■ SELECTED EXTRACT:
--- START ---
Key-note Lecture "COVID-19 beyond Borders"

Kirsten Ostherr

Tuesday, 6 July 2021 4:00 pm CEST


Kirsten Ostherr (Rice University / University of Texas School of Public Health)

"The Future of Translational Medical Humanities: Lessons from the COVID-19 Pandemic"

  

Kirsten Ostherr

Abstract

Over a year into the global pandemic, we have learned how the novel SARS-CoV-2 virus travels across borders and prompts the construction of new barriers against contagion. The successes and failures of global responses to the pandemic have shown that we have much to learn about how the protection of health intersects with social relationships, creative forms of expression, and responses to government force. Although early responses prioritized technological solutions, the persistent need to care for the human condition, in its vulnerability and resilience, has sparked the emergence of a wide range of translational methods for intervening in this global crisis. What can these new translational methods tell us about the future of health humanities? 

The pandemic has shown that infrastructures of care and harm play a powerful role in shaping our health outcomes. These legacies are present throughout the built environments of homes and hospitals, they are embedded in our physical bodies, and they define our digital networks. Medical Humanities can expose these patterns in our health and illness experiences, while also offering new pathways to intervene and improve the well-being of our communities. In this talk, Professor Ostherr will discuss the ways that Medical/Health Humanities can develop translational practices that bring novel insights and methods to frontline pandemic responses, highlighting the importance of collaboration across fields of scholarship and practice, particularly across humanities, public health, engineering, design, and clinical practice.
--- END ---
■ LISTED ENTRIES:
--- START ---
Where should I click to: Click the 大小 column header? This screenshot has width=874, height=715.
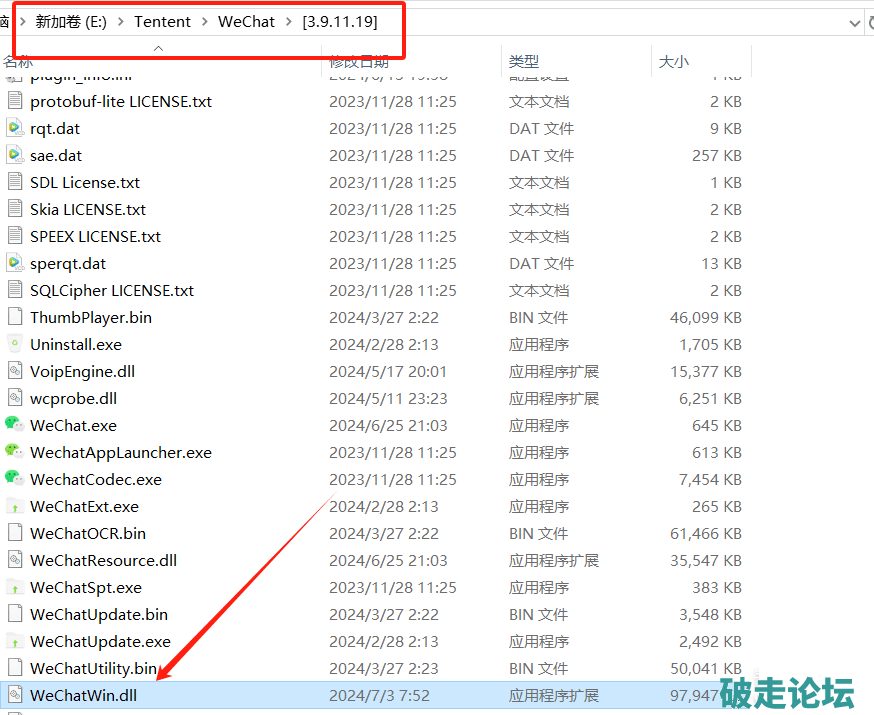(x=674, y=62)
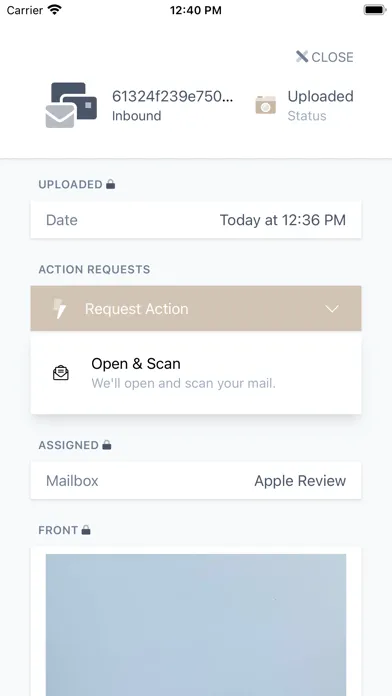The height and width of the screenshot is (696, 392).
Task: Tap the battery icon in status bar
Action: pos(375,10)
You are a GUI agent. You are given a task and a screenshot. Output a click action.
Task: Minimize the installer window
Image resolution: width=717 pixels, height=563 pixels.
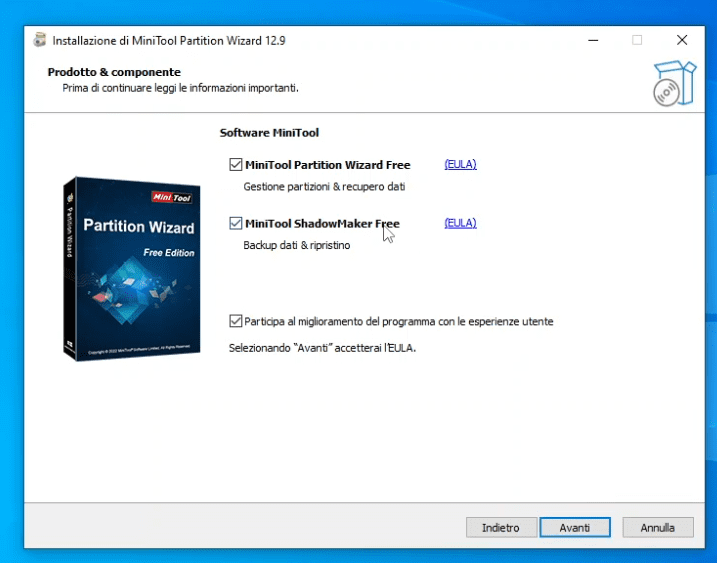[x=591, y=41]
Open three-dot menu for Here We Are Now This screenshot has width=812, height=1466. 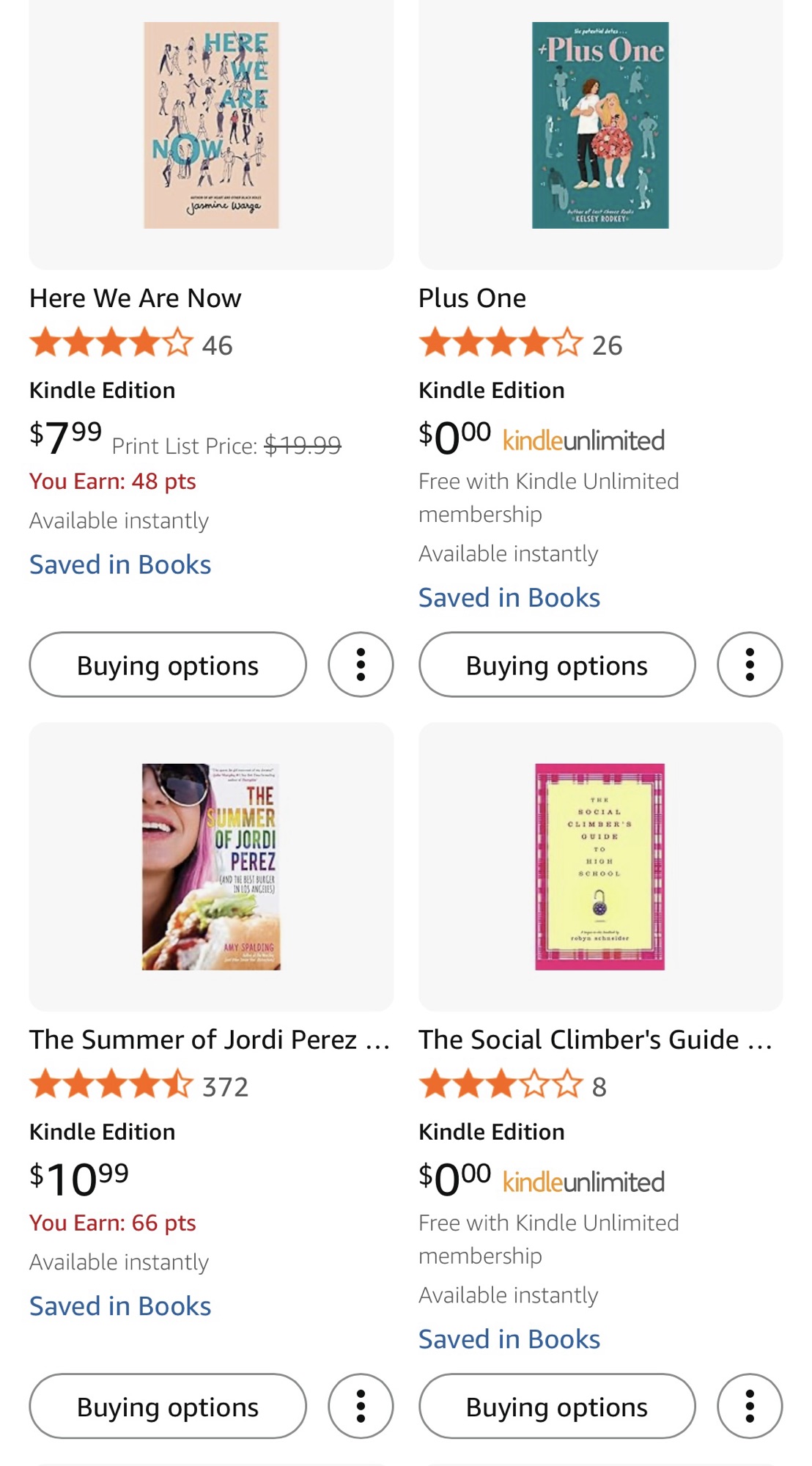point(361,665)
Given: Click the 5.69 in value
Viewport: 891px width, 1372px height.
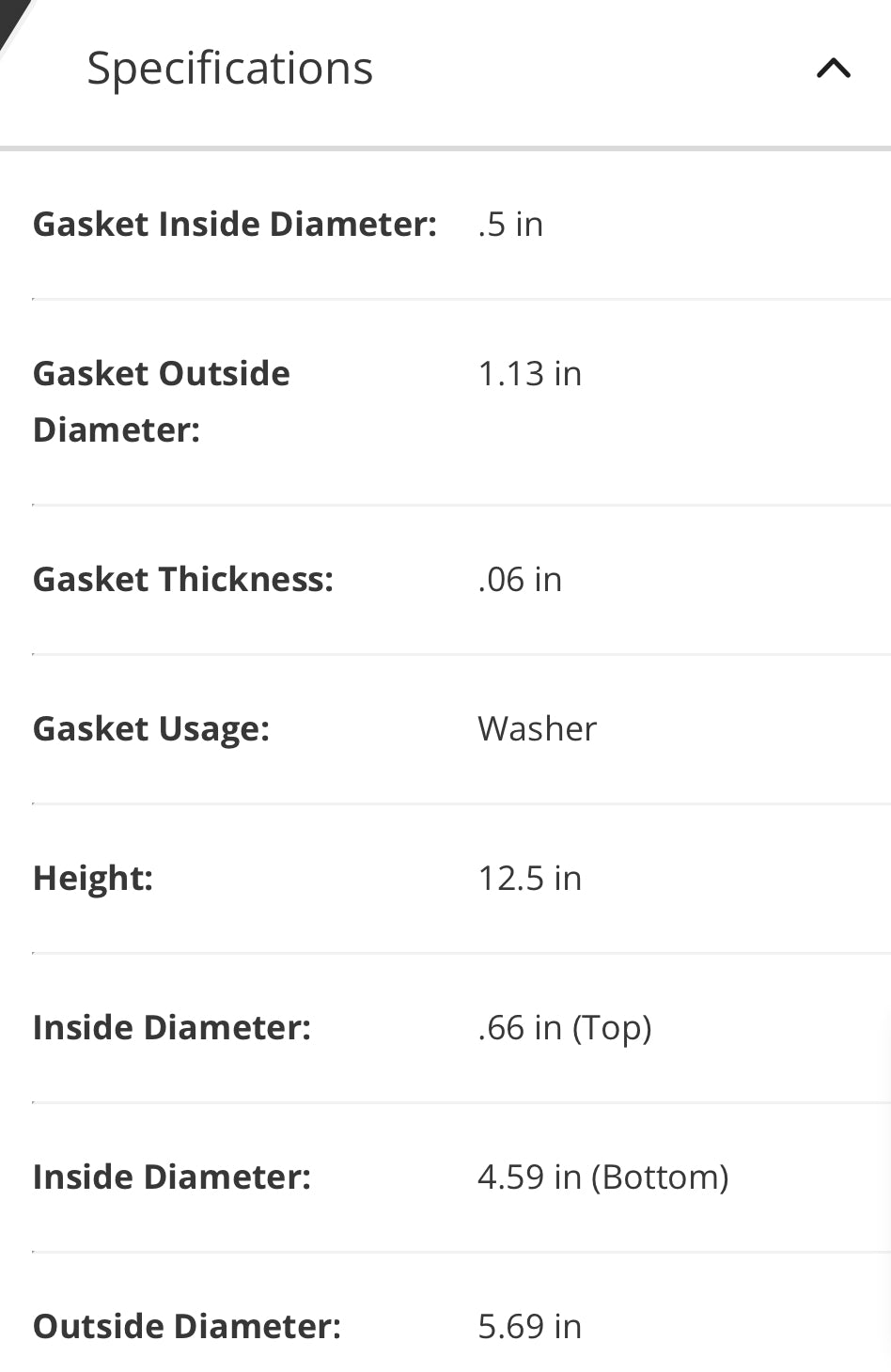Looking at the screenshot, I should tap(530, 1327).

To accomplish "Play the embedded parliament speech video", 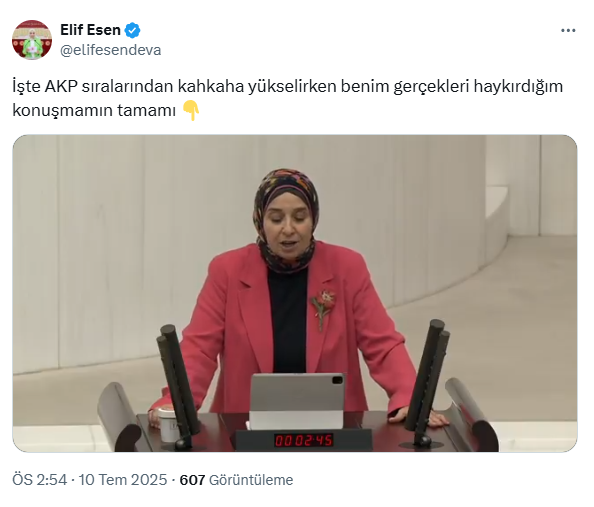I will [295, 293].
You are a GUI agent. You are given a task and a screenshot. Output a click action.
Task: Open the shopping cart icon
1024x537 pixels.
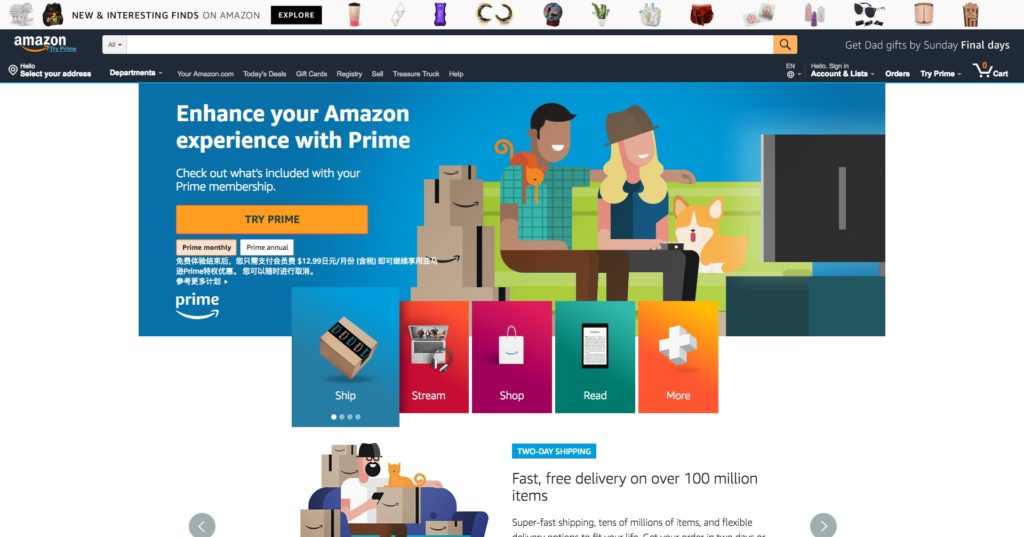pyautogui.click(x=991, y=70)
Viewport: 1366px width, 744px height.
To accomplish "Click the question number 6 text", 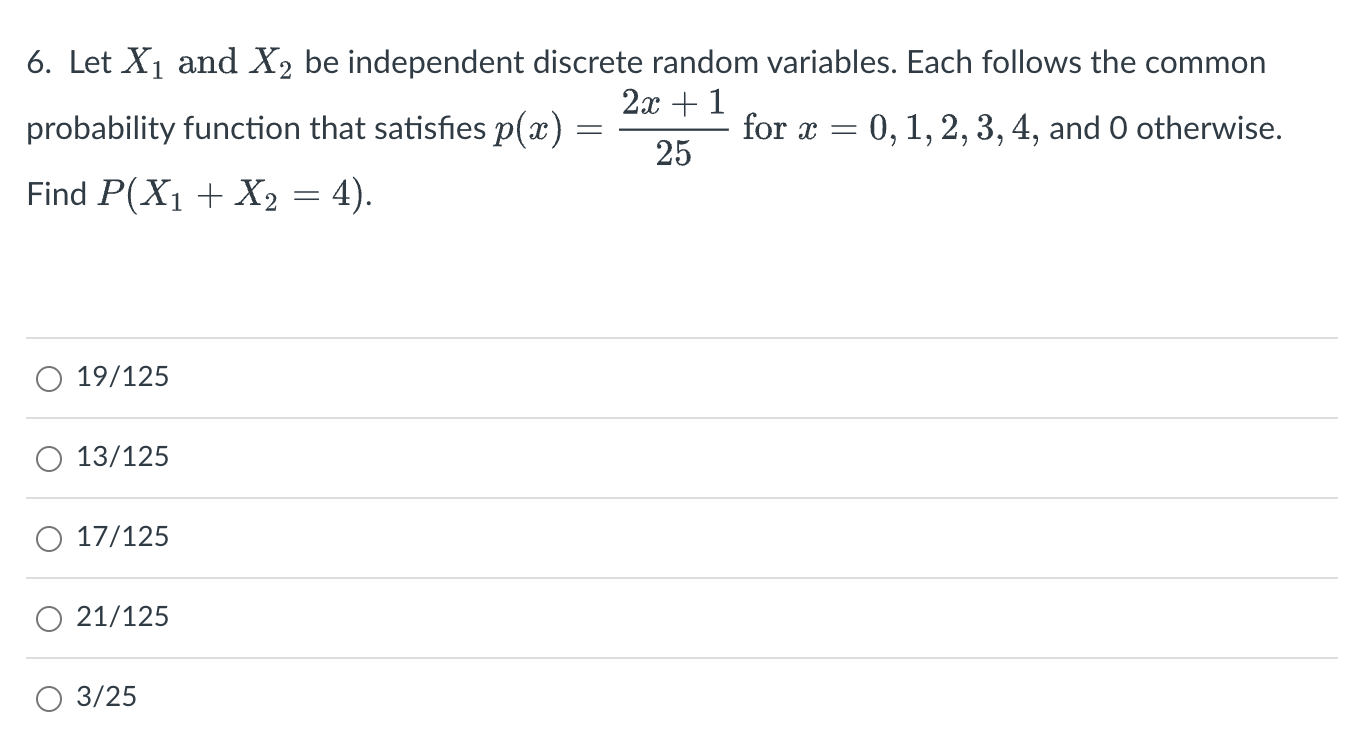I will [x=35, y=62].
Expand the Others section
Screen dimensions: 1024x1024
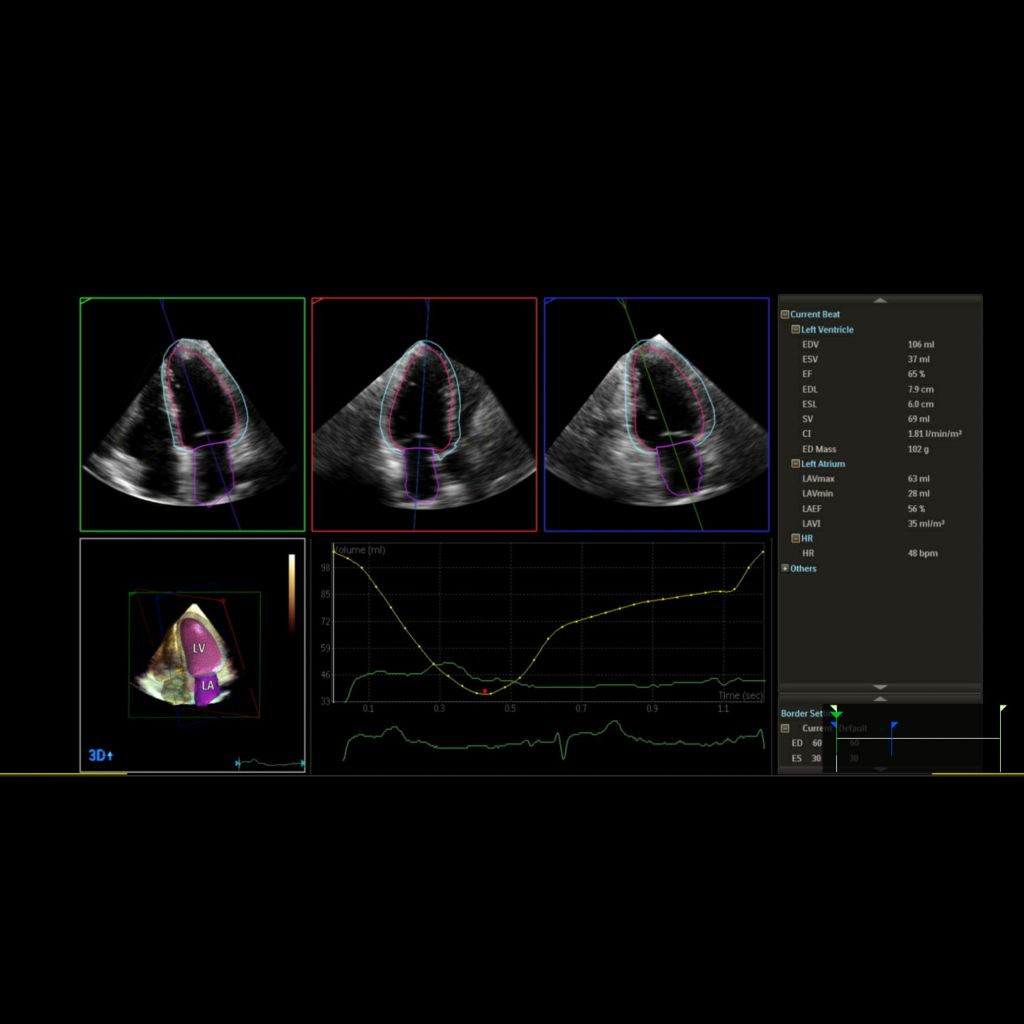pos(785,568)
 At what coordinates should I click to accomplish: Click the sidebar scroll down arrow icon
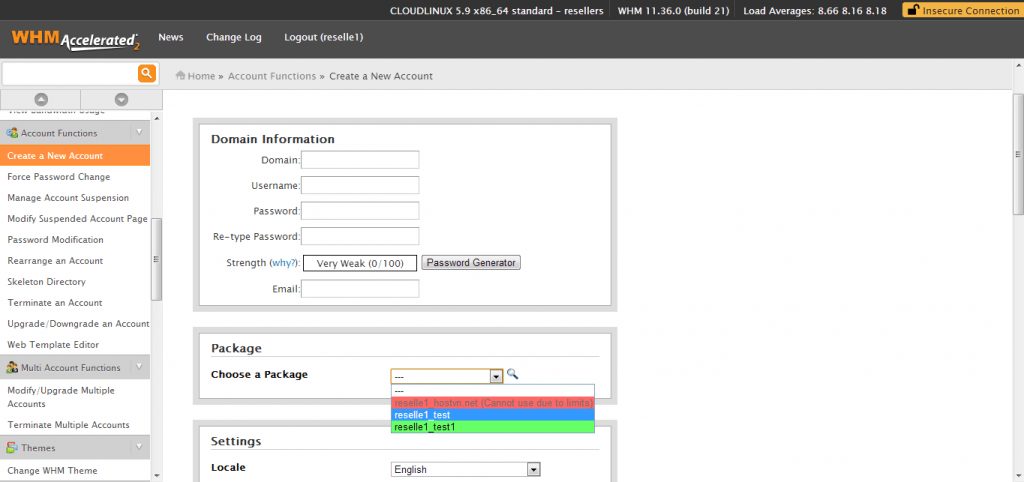click(121, 99)
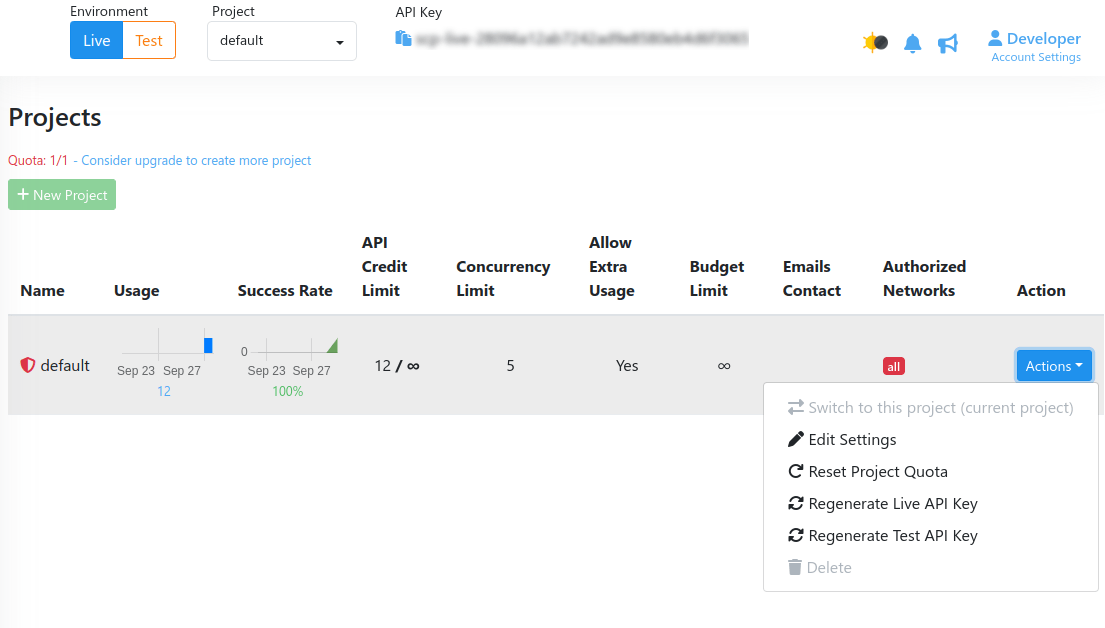This screenshot has height=628, width=1105.
Task: Click the trash icon next to Delete
Action: [796, 567]
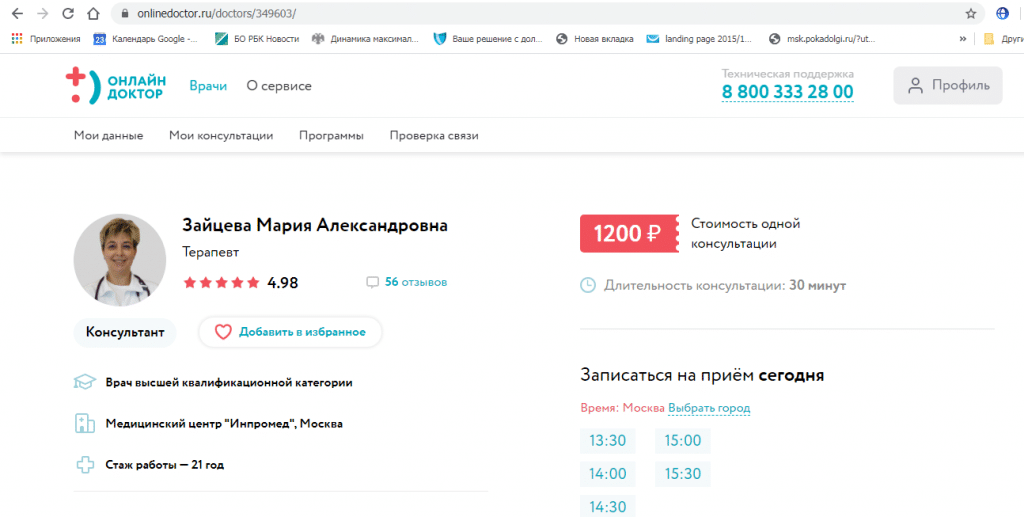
--- END ---
■ WHAT TO WORK ON:
1. In the COVID-19 lecture announcement:
(a) On what day and at what time is the lecture scheduled?
(b) With which two institutions is Kirsten Ostherr listed?
(c) What did early responses to the pandemic prioritize?
2. Continue the COVID-19 lecture announcement from where it stops.
The data plays no part in this exercise.

■ TASK-BY-TASK OUTPUTS:
1.
(a) Tuesday, 6 July 2021, at 4:00 pm CEST.
(b) Rice University and the University of Texas School of Public Health.
(c) Technological solutions.

2.
Bio

Kirsten Ostherr, PhD, MPH is the Gladys Louise Fox Professor of English and Medical Humanities at Rice University in Houston, Texas, where she is a media scholar, health researcher, and technology analyst. She is founder and director of the Medical Futures Lab (2012-present). Her writing about the COVID-19 pandemic has been featured in The Washington Post, STAT, Inside Higher Ed, and American Literature. Kirsten is leading a digital health humanities project called "Translational Humanities for Public Health" that identifies humanities-based pandemic responses from around the world to document and help others build upon these creative efforts. Her research on trust and privacy in digital health ecosystems has been featured in Marketplace Tech on NPR, The Atlantic, STAT, Slate, The Washington Post, Big Data & Society, Catalyst, and the Journal of Medical Humanities. She is the author of Medical Visions: Producing the Patient through Film, Television and Imaging Technologies (Oxford, 2013) and Cinematic Prophylaxis: Globalization and Contagion in the Discourse of World Health (Duke, 2005). Her current book project is called Robot Pathographies: Datafication, Surveillance, and Patient Stories in the Age of Virtual Health.

Kirsten received her PhD in American Civilization from Brown University and her MPH from University of Texas Health Science Center, Houston.